Further, C4isrmet ran an article last week headlined: “Space Force seeks $832 million in classified spending, new missions and more in annual wish list.” This, it was explained, as it seeks to “develop a war fighting punch.”
The forming of the U.S. Space Force has come despite the Outer Space Treaty of 1967, formally titled “Treaty on Principles Governing the Activities of States in the Exploration and Use of Outer Space, including the Moon and Other Celestial Bodies.” It was put together by the U.S., the United Kingdom and then Soviet Union, and as of this year has been signed on to by more than 100 nations.

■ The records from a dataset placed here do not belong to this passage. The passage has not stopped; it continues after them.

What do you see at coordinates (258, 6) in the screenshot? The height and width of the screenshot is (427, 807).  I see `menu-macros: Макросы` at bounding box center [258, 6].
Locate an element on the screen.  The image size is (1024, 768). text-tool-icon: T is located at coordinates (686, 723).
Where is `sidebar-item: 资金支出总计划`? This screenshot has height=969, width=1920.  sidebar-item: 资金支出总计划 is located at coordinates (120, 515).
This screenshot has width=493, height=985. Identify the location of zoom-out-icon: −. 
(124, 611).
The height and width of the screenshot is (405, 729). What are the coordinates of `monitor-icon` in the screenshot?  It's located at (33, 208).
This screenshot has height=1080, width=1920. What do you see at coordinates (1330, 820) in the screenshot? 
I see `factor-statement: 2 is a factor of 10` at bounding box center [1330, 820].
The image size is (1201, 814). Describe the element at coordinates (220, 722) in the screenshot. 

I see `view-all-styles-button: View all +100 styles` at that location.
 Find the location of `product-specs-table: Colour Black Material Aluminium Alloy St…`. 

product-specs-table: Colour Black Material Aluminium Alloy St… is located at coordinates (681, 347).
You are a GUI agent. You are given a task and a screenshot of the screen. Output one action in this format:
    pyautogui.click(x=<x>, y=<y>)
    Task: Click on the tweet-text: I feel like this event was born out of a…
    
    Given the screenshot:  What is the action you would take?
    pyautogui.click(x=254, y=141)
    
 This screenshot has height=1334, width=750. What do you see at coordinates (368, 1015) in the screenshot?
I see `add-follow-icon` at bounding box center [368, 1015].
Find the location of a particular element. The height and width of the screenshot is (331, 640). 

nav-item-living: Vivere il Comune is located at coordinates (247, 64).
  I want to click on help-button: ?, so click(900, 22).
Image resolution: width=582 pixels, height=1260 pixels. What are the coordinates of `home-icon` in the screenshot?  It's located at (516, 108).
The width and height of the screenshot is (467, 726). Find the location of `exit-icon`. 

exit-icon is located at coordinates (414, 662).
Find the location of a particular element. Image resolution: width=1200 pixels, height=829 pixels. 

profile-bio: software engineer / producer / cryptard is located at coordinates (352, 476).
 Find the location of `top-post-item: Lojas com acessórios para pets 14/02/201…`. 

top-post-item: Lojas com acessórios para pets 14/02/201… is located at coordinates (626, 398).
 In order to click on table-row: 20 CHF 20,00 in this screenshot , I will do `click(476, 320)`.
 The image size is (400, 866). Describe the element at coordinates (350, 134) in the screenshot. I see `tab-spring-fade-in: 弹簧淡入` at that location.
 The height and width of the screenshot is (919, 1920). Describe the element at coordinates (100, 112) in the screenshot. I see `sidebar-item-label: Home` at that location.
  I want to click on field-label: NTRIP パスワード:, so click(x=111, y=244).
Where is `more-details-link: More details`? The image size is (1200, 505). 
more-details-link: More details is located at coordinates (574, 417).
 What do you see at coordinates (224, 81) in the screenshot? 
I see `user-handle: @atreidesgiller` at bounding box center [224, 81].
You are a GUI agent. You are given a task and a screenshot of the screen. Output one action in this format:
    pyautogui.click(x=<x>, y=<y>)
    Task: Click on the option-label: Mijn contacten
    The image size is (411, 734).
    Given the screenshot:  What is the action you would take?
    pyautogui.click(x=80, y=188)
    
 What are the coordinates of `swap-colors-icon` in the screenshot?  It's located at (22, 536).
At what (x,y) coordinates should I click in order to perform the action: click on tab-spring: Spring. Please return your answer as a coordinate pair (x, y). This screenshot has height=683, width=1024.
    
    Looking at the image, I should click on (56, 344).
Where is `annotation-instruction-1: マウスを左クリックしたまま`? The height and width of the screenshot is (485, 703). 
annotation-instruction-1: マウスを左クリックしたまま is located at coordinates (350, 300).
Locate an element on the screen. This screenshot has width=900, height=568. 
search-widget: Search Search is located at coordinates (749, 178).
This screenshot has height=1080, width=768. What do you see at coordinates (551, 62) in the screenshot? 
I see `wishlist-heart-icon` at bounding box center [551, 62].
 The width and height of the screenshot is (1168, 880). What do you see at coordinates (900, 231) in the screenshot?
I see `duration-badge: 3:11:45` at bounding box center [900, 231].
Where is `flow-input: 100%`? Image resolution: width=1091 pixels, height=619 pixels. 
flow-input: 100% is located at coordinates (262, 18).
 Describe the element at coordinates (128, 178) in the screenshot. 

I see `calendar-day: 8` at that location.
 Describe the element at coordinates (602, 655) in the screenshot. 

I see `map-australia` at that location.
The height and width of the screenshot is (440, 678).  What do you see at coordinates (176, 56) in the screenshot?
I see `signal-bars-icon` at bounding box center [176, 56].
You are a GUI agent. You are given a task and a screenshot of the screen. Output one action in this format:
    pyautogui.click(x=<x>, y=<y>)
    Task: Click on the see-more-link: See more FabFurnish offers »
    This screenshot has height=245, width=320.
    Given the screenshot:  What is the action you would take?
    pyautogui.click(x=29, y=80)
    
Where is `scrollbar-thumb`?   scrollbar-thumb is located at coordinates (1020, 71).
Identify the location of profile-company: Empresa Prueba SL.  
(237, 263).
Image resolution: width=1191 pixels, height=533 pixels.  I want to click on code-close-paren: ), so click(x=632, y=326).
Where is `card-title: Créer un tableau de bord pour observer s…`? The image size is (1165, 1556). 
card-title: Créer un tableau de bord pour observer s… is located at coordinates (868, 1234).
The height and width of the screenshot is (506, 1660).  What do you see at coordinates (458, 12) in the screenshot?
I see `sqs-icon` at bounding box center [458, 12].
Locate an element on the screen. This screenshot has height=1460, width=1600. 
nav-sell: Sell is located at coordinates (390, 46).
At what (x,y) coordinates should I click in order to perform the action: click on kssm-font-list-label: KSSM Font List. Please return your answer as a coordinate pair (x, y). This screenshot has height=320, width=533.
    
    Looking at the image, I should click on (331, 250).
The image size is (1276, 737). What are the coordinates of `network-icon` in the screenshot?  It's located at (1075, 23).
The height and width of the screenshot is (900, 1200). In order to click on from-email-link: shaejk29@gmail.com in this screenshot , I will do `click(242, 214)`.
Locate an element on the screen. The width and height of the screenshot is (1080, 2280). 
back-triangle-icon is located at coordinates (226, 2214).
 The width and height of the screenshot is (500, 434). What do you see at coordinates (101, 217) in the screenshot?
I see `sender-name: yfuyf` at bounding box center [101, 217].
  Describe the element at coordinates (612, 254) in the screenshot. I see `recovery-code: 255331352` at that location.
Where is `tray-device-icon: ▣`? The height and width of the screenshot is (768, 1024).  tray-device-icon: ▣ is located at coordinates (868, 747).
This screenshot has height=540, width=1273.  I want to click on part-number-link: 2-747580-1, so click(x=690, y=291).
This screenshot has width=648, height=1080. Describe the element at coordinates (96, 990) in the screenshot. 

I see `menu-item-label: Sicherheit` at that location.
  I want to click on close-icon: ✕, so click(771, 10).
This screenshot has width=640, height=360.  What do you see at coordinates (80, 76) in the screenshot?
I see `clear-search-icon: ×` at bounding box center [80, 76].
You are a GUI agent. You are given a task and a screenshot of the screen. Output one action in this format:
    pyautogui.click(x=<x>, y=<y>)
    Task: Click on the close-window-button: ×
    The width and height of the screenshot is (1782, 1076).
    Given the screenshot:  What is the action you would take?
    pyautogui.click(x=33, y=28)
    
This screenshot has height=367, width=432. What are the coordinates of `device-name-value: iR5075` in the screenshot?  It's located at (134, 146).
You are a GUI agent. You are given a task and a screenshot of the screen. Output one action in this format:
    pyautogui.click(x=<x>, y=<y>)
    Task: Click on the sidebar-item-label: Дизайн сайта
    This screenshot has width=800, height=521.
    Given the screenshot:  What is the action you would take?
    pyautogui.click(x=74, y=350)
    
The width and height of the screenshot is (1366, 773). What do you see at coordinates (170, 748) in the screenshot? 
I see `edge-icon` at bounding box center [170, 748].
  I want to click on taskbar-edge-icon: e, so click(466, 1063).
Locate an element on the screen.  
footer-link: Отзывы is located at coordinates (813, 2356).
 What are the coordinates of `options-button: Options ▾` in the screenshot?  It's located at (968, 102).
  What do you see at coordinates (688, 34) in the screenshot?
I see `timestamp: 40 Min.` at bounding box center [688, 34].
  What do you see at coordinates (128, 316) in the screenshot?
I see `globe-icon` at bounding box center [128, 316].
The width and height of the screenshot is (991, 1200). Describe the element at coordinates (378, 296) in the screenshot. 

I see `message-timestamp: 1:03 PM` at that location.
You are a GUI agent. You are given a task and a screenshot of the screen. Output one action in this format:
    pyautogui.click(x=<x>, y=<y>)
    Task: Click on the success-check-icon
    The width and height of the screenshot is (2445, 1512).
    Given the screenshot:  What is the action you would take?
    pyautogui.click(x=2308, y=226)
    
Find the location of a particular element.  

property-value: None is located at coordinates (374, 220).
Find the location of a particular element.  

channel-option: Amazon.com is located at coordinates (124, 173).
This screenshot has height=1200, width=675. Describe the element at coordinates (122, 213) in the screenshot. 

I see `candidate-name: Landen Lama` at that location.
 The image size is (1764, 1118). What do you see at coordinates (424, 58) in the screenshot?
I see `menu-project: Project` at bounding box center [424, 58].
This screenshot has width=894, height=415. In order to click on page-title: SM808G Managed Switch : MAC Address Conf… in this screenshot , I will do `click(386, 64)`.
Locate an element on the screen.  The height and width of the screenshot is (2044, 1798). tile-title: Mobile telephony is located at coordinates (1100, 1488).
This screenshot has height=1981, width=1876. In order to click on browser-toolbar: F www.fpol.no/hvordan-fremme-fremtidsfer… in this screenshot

It provides that: “The exploration and use of outer space shall be carried out for the benefit and in the interests of all countries and shall be the province of all mankind…Outer space is not subject to national appropriation by claim of sovereignty, by means of use or occupation, or by any other means…States shall not place nuclear weapons or other weapons of mass destruction in orbit or on celestial bodies or station them in outer space in any other manner.”
There have been repeated efforts at the UN over the last several decades to expand the Outer Space Treaty with a “Prevention of An Arms Race in Outer Space” (PAROS) treaty that would not only prohibit the deployment of “weapons of mass destruction” in space but bar the placement of any weapons in space. Canada, China and Russia have led in advocating the PAROS treaty, but the U.S., through a series of U.S. administrations, has essentially vetoed passage of it at the UN.
“Despite the existence of the Outer Space Treaty that was created to ensure peaceful use of space, the United States has inserted the new U.S. Space Force which has one clear goal—control and domination of the heavens,” said Gagnon of the Maine-based Global Network. “A key solution to this growing peril of war in space is the creation of a new, expanded treaty, the PAROS treaty. But, sadly, the U.S. is heading in the opposite direction and now, with automation being added, an enormous new danger is being inserted into the challenge of keeping space for peace: automation of space warfare.”
As to the opening of the SWORD laboratory, “this illustrates for me,” said Gagnon, “how local communities, in need of economic development, come groveling to the Pentagon for any kind of weapons production no matter the ethical and real-world dangers these factories of destruction present.” Meanwhile, “The aerospace industry and its associated agents have become blinded by the quest for profit and power. The wake-up call is being sounded but those in power can’t hear.”